“Sisu — Uma História de Determinação” articula sua narrativa a partir de um período histórico marcado pelo desgaste absoluto: os meses finais da Segunda Guerra Mundial na Lapônia. Nesse cenário árido, devastado por retirada alemã e destruição sistemática, Aatami Korpi, interpretado por Jorma Tommila, é apresentado como um garimpeiro solitário que trabalha em silêncio, movido por um objetivo pragmático: extrair ouro suficiente para recomeçar a vida longe de qualquer resquício de conflito. A descoberta de uma quantidade significativa do metal altera o curso de sua jornada. A ambição não aparece nele, mas nos soldados nazistas que cruzam seu caminho, liderados pelo oficial Bruno, interpretado por Aksel Hennie. A partir desse encontro, a narrativa assume o ritmo de perseguição contínua, com cada decisão ancorada na lógica de sobrevivência e na preservação do que Aatami conquistou com esforço extremo.
A construção do protagonista como força imparável
A figura de Aatami é construída com mínima verbalização e máxima ação. Sua trajetória anterior como combatente de elite é insinuada de modo seco, sem sentimentalismo ou ornamentação, reforçando a percepção de que ele carrega um passado cuja brutalidade se refletiu na maneira meticulosa com que calcula cada movimento. Tommila interpreta o personagem como alguém moldado pela repetição de perdas, o que torna coerente sua reação imediata diante da ameaça. O filme utiliza esse ponto para organizar sequências que exploram tanto habilidade quanto resistência, mesmo quando os limites da verossimilhança são ultrapassados. Esse excesso não é colocado como falha estrutural, mas como decisão estética de Helander, que opta por elevar o protagonista a uma condição quase mítica sem desconectá-lo totalmente de sua origem humana. A violência, embora amplificada, conserva um sentido funcional: evidencia o contraste entre um indivíduo com objetivo definido e um grupo que opera exclusivamente pela lógica predatória da guerra.

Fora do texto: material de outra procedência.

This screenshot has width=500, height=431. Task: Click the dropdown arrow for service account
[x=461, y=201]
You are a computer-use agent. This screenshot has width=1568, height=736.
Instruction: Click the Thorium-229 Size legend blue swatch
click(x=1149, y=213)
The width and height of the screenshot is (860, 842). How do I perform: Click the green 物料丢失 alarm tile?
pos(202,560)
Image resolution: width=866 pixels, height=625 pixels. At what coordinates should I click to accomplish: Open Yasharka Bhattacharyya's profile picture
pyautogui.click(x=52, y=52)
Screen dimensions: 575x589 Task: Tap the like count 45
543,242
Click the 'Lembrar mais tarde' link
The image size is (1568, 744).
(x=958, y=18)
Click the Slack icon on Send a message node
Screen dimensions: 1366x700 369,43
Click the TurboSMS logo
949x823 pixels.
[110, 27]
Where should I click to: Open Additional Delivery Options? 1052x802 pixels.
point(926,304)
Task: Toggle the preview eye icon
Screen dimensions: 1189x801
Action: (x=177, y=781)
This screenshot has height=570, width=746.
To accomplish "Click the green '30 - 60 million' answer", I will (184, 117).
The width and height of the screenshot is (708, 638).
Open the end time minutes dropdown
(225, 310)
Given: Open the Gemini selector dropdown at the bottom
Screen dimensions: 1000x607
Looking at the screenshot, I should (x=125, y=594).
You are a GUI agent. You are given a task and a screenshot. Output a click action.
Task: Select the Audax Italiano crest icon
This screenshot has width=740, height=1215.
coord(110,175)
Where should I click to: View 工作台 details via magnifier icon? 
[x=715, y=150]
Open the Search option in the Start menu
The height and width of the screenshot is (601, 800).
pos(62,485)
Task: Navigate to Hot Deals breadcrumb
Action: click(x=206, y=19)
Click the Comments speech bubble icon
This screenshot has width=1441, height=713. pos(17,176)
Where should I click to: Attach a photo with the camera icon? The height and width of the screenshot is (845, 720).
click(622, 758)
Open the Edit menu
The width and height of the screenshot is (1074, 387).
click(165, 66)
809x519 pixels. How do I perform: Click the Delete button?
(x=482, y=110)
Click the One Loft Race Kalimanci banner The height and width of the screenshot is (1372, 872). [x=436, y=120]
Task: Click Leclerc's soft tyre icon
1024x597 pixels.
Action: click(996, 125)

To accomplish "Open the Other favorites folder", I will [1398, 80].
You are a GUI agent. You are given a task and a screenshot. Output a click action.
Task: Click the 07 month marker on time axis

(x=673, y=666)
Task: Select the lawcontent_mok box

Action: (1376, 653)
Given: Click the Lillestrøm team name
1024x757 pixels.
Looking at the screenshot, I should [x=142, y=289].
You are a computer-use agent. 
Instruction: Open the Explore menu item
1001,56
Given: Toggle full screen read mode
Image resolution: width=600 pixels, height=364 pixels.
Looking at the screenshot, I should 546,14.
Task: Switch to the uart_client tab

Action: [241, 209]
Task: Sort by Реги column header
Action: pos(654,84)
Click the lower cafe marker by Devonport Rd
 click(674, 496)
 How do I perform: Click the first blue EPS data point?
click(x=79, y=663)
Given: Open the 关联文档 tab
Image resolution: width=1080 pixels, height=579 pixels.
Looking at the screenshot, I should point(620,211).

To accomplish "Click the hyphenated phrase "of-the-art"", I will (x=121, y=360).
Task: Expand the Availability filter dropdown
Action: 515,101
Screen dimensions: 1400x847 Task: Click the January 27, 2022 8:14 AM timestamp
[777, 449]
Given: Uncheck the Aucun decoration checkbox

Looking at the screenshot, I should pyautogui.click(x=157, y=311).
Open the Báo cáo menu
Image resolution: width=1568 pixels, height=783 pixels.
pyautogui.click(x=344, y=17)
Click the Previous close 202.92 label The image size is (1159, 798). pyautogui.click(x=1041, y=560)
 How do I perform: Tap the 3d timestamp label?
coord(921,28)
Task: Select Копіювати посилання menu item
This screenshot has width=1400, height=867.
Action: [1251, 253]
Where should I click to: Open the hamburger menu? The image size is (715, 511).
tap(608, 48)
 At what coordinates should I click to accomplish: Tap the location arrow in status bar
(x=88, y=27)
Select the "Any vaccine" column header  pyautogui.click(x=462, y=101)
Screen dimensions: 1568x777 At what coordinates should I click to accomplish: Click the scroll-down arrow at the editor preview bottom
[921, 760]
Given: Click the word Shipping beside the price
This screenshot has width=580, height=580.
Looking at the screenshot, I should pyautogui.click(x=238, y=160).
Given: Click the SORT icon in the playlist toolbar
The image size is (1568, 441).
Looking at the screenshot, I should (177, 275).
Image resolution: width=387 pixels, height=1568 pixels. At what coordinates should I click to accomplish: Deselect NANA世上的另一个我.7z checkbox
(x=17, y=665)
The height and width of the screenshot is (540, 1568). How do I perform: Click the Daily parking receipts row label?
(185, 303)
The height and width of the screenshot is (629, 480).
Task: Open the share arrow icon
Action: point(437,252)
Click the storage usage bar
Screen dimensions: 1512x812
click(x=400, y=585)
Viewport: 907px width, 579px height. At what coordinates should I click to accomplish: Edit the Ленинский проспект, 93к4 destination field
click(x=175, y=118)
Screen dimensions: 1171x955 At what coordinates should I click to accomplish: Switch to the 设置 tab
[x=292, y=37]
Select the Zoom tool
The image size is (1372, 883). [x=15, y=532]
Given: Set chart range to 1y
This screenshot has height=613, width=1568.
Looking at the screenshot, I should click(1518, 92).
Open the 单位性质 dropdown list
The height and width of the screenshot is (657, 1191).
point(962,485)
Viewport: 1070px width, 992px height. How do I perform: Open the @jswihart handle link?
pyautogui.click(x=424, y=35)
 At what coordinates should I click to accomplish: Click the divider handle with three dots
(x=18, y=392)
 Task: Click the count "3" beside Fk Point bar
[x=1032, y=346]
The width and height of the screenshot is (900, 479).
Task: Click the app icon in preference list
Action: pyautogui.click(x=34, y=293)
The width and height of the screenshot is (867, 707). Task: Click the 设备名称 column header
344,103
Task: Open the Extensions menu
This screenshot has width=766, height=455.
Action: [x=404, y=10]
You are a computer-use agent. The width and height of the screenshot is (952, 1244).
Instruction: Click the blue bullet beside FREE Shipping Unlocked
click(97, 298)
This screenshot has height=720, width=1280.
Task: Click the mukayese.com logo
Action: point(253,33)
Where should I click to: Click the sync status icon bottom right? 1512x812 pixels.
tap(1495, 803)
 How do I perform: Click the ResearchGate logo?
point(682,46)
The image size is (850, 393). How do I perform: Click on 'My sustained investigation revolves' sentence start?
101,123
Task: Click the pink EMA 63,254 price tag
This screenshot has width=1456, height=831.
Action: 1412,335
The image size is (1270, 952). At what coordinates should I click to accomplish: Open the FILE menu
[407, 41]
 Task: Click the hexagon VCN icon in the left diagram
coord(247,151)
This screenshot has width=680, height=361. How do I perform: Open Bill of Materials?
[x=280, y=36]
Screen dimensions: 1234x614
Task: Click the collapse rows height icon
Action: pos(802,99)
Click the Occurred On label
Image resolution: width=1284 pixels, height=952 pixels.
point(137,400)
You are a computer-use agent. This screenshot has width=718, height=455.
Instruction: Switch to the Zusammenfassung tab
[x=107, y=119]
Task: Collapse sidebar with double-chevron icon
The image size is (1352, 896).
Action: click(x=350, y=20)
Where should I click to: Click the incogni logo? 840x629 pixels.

A dinâmica entre força, território e desintegração
O percurso físico que Aatami realiza atravessando pântanos, ruínas e estradas destruídas funciona como demonstração do desgaste estrutural da região. Helander utiliza a travessia como metáfora de um país exaurido, e isso se torna claro quando as prisioneiras finlandesas, interpretadas por Mimosa Willamo e outras atrizes, surgem como contraponto à violência autoritária do pelotão nazista. A colaboração pontual delas com Aatami reforça a leitura de que a guerra fraturou qualquer projeto coletivo, deixando apenas alianças momentâneas voltadas à autopreservação. Bruno, por sua vez, é construído como antagonista cujo interesse não ultrapassa a obtenção do ouro; sua cumplicidade com a barbárie é evidente, mas sempre subordinada à ambição pessoal, o que torna o confronto entre os dois menos ideológico e mais vinculado à disputa por autonomia. A estrutura dividida em capítulos acentua o caráter progressivo da violência, enquanto o desfecho, marcado por uma última confrontação aérea, sintetiza a lógica que conduz todo o filme: quem se mantém de pé no fim é quem encontra sentido concreto na própria persistência.
Avaliação final
“Sisu — Uma História de Determinação” opera dentro de um registro direto, evitando complexidades psicológicas e construindo sua força na clareza do conflito. Jalmari Helander conduz a narrativa com foco absoluto na ação, mas sem eliminar a dimensão histórica que sustenta os personagens. A coerência entre propósito, cenário e ritmo confere ao filme solidez suficiente para que seu exagero não se torne gratuito. A trajetória de Aatami não é apresentada como jornada heroica, mas como consequência de uma existência de perdas contínuas em um território destruído pela guerra. O resultado é uma experiência que combina intensidade, consistência narrativa e uma representação crua da determinação individual diante da violência.